Pero Frattini nunca pensó en escaparse. Los meses que pasó en Las Heras fue un ejemplo de buena conducta. Tanto es así que logró que lo trasladaran al penal de Santa Rosa. Cuando se iba de Las Heras, alguien le dijo, con cierta envidia, que se iba de vacaciones. Frattini entendió a qué se refería cuando llegó a La Pampa y vio aquel cielo límpido, brillante que se abría sobre el playón del penal. 
Todos los internos que aguardaban la libertad allí, contaban con una condena, es decir que habían logrado escapar del limbo donde miles de otros presos purgaban sus penas no reconocidas. Como en Las Heras, allí también había talleres de oficio, y rápidamente Frattini consiguió que lo designaran a la panadería.
El horario de trabajo iba a contramano de la vida carcelaria.
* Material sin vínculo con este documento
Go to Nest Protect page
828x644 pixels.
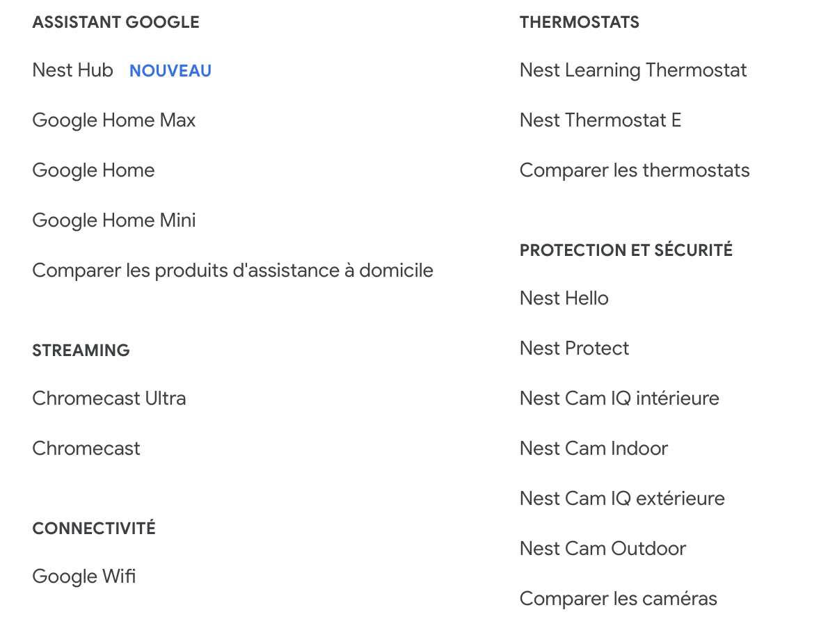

Mientras los presos dormían, él y otros pocos trabajaban en torno a los grandes hornos. Lejos de fastidiarlo, aquello era una excelente forma de escapar de la realidad.
Cuando todos se acostaban, él se marchaba a trabajar. Cuando todos tenían que vivir encerrados en cuatro paredes, él saludaba a los guardias y salía del penal para dirigirse a la panadería. Cuando todos despertaban sin saber qué hacer, él llegaba agotado por el trabajo, listo para dormir.
Ya no podía escribirse con sus amigas de la revista O Cruzeiro, pero al menos podía entretenerse con tareas que creía nunca le podrían interesar. Pero aquello era una panacea para su encierro. En menos de un mes, ya había entablado relación con los convictos más peligrosos, pero también con aquellos que sufrían el encierro con temor a ser asesinados, violados o torturados por el resto. Quizá fuera el recuerdo de Zamudio, quizá su propia infancia, lo cierto es que se interesaba por aquellos desvalidos que no podían defenderse. Así conoció al Turquito, un muchacho delgado y nervioso de apenas veintiún años.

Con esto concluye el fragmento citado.